Autumn Leaves

I have been waiting and waiting…and waiting, like everyone else, for fall weather to come into our lives. San Diego (California as a whole) doesn’t give us much options when it comes to seasonal weathering (not sure if I put that correctly but let’s just go with it for now) because all we get is hot, lukewarm, somewhat cold, “oh my gosh, I need a jacket!” back to hell’s furnace! So imagine my surprise when we finally got rain only to have it taken away the very next day. I sometimes wish for a storm, but we all know a storm won’t be happening for some time because we’re right back to warmth again. Truth be told, I’m more than slightly over the heat, we need something else and fast! Enough of the rant…

I have been in a bit of a slump emotionally and I’m still not sure how to go about it because everyday, I have to keep moving forward, keep working, keep occupied, and keep living when sometimes I just want to sit down and think. I haven’t had time to do that and when I do have time, I don’t do it. I’m a silly mixed up web in the head. At the moment, I’m feeling better, hopeful. But I’m still dealing with some issues inside that I am sure I will soon deal with and get over and heal from but for now, I’m still just inside looking out. I’m feeling like I’m in this stagnant place, no forward movement emotionally. As many ideas as I have about how to propel myself forward, I can’t for the life of me seem to find it in me to put forth the action. I will be the first to admit that I have had some problems with procrastination, always thinking putting something off for tomorrow is ok when it can be done today. Then tomorrow turns into next week, next week turns into next month, and then what? You’d have lost so much in that space of time when you could’ve gained even more. I realized this earlier on in my adult life. Unfortunately, when you then have a child, you’re really screwed! You have to go around your child’s schedule. You, your career, or future aspirations are no longer the focal point. They really take a backseat to that life that you were given to protect and care for. Motherhood is a blessing. But it’s also a challenge, one you have to try and get the hang of as quickly as you can or risk being trampled.
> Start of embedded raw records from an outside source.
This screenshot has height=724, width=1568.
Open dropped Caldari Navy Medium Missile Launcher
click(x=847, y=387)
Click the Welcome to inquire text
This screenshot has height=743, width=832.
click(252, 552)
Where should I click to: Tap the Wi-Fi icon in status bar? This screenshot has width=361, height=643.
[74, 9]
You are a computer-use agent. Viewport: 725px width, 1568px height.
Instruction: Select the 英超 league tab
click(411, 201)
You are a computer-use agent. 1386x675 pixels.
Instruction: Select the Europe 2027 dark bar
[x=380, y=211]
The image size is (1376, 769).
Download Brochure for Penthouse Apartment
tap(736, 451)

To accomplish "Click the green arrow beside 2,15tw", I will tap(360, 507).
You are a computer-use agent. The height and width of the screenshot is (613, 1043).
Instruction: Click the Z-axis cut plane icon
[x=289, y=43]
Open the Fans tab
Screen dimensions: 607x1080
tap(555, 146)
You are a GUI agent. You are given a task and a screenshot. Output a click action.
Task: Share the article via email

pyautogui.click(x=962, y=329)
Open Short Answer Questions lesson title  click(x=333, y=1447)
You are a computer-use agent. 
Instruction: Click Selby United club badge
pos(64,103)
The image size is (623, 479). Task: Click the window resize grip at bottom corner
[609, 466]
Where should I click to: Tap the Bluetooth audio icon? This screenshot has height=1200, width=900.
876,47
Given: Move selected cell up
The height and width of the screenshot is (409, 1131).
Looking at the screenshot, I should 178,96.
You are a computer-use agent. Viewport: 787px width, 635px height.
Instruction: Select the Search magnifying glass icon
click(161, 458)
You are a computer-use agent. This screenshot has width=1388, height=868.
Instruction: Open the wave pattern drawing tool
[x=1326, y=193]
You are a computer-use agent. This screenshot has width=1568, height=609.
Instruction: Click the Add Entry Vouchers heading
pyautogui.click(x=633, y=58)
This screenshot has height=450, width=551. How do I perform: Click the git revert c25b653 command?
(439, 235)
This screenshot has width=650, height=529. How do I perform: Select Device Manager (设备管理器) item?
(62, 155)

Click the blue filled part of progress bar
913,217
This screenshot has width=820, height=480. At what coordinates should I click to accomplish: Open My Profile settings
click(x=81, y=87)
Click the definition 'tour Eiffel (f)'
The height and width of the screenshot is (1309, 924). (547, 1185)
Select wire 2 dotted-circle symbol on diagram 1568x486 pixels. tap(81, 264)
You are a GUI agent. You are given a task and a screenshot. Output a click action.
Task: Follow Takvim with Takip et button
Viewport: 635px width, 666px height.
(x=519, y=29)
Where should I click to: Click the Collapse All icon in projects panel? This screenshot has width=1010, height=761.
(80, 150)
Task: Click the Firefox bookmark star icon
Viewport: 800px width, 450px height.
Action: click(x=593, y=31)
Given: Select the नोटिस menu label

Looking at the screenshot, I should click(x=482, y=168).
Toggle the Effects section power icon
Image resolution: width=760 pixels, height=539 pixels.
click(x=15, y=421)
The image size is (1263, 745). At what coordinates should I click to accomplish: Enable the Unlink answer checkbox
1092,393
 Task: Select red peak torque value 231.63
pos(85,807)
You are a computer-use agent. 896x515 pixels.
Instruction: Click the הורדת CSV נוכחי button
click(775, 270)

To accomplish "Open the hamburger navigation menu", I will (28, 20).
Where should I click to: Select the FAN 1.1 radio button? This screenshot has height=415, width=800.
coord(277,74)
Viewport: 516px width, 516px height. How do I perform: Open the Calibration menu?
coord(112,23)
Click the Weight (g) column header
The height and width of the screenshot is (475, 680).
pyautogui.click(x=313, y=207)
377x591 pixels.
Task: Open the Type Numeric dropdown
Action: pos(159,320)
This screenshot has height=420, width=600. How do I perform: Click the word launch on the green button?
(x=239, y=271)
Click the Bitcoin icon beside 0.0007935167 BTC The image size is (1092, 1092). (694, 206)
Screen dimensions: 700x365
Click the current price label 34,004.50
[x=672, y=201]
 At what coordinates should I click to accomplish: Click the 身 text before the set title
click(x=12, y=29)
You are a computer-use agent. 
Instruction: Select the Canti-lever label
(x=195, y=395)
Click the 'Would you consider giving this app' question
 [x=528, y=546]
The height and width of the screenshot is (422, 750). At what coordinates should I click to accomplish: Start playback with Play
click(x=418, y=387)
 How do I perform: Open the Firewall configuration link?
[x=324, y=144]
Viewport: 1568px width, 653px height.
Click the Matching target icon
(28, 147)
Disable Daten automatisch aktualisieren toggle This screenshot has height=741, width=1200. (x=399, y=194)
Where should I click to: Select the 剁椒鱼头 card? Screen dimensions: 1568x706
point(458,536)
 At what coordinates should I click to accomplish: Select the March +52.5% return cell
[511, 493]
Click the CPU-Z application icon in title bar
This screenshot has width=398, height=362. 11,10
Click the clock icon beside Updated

I thought I had a grip on motherhood, that I could do it all. Then once a monkey wrench was thrown into my grand scheme of things, I had to try and find a different trajectory. I had to regain my balance and once the balance was found, get the schedule back in order. For some reason, the wrench that was thrown at me has been a thorn in my side. I have been dealing with it and becoming a private crier all at once. I started feeling overwhelmed and I didn’t want anyone to know what I was feeling or going through because to me, it would’ve been a sign of weakness for me to admit that I’ve fallen behind in so much. I tried to keep my thoughts as positive as possible and for the most part, it has worked. I’m starting to come into the light bit by bit. Career wise, it has stalled but I will be able to pick back up as soon as possible but my life has to get its order back. I still have so much I need to accomplish. And I will get there. Now, if only we can get some more rain!!!!